Many stars have had rookie cards in Bowman Draft Picks. 2002 Bowman Draft has rookie cards of Florida Marlins prospect Jeremy Hermida, Oakland Athletics outfielder Nick Swisher, Atlanta Braves outfielder Jeff Francoeur, Tampa Bay Devil Rays shortstop B.J. Upton, San Diego Padres shortstop Khalil Greene and Florida Marlins pitcher Dontrelle Willis. 2003 Bowman Draft Picks has rookie cards of Boston Red Sox pitcher Jonathan Papelbon, New York Yankees second baseman Robinson Canó, Philadelphia Phillies first baseman Ryan Howard, Milwaukee Brewers second baseman Rickie Weeks, Tampa Bay Devil Rays outfielder Delmon Young and Los Angeles Angels shortstop prospect Brandon Wood. This set also includes Grady Sizemore, Mark Buehrle, Ichiro, Chase Utley, J J Hardy, Huston Street, Dontrelle Willis, Josh Johnson, Jay Bruce, Jorge Cantu, Albert Pujols, and Jose Reyes.

=== AFLAC Redemption Set ===
Making its debut in 2004, was Bowman's idea of redemption cards for a set of cards from the AFLAC High School All American game. Players included were Cameron Maybin, Andrew McCutchen, Chris Volstad, C. J. Henry, and Justin Upton.
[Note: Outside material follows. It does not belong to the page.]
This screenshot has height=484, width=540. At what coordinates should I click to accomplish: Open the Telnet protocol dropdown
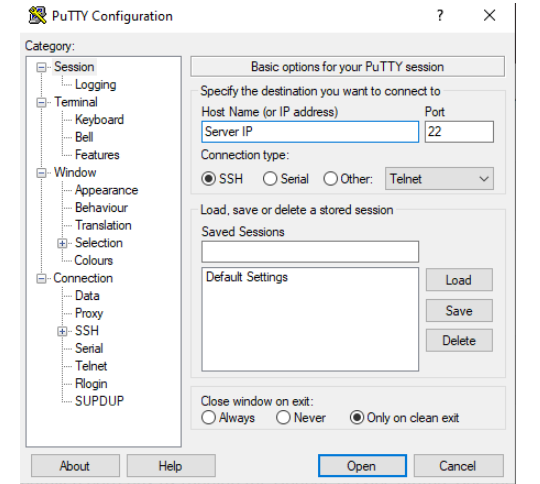[439, 179]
The sets were delayed and not shipped until 2006, and the Gold Refractor cards - originally intended to be 50 redemption sets - "accidentally" had over 50 redemption cards slip into packs, which caused them to be delayed even more. Topps sent out a letter asking customers if they wanted a three-card auto set consisting of C. J. Henry, Andrew McCutchen, and Cameron Maybin. (Justin Upton was later added as a fourth person in the set) or the Gold Refractor set. The Gold Refractor set was shipped before the Auto Set.
Here are the final print runs (Base and Base Chrome sets not numbered)
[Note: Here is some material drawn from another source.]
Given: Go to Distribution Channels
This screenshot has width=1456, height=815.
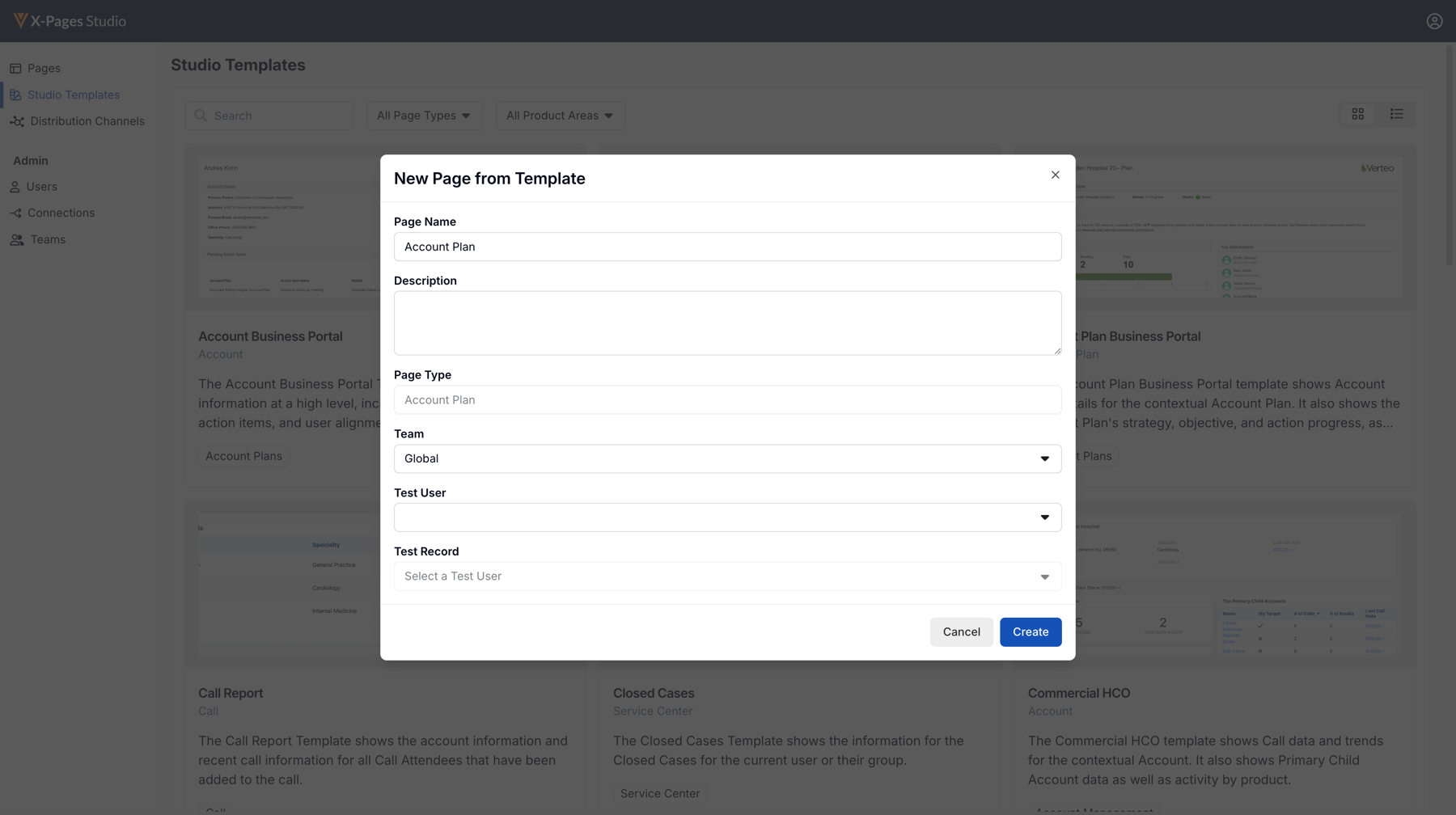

2004 Bowman Draft Picks and Prospects AFLAC Chrome Parallel and Auto Set Print Runs
- 2004 AFLAC Bowman Chrome Refractor Set (#'d to 500) – 315 in circulation
- 2004 AFLAC Bowman Chrome X-Fractor Set (#'d to 125) – 107 in circulation
- 2004 AFLAC Bowman Chrome Gold Refractor Set (#'d to 50) – 34 in circulation
- 2004 AFLAC Bowman Chrome Autograph Set (#'d to 125) – 90 in circulation

=== Bowman's Best ===
Bowman's Best started in 1994 and was the first Bowman product to have refractors. 1994 Bowman's Best key rookie cards were Jorge Posada, Billy Wagner, and Édgar Rentería. Next years Bowman's Best would be one of the best Bowman sets ever. It had rookie cards of Vladimir Guerrero, Bobby Abreu, Andruw Jones, Hideo Nomo and Scott Rolen. The 1997 Bowman's Best set gave something new to the Bowman's Best brand that would stay with the Bowman's Best brand for a while. This set had rookie cards of Miguel Tejada, Kerry Wood and Roy Halladay, and the refractor parallels, but this time they had inserted autographed cards. Tony Gwynn and Derek Jeter were among the signers in this set, and there were refractor and atomic refractor parallels of the autographed cards. In 1999, Bowman's Best had autographed cards with two autographs on one card. In 2002, Bowman's Best had autographed and memorabilia rookie cards inside the base set.

=== Bowman Sterling ===
Bowman Sterling was introduced in 2004. It was a higher end and probably Bowman’s top of the line offering to date. This set was an immediate hit. Collectors enjoyed the offerings of the set along with the refractor parallels. The base set is made up of rookie cards, veteran game-used cards, autographed game-used cards featuring a jersey swatch from the players jersey alongside an autograph and autographed rookie cards. This set was released again in 2005 and was a hit again. Regular refractor cards are limited to 199 copies and are in regular packs. Black refractors (limited to 25 copies), red refractors (limited to 1 copy) and buyback cards (purchased by Topps and signed by players before returned to packs), are inserted into the box loader packs. Box Loader packs are one per box and encased in a special Topps holder.

=== Bowman Heritage ===
Bowman Heritage is a set that puts today's players on the design of early Bowman cards. These cards have autographed inserts called Signs of Greatness and game used jersey/bat relic cards called Pieces of Greatness.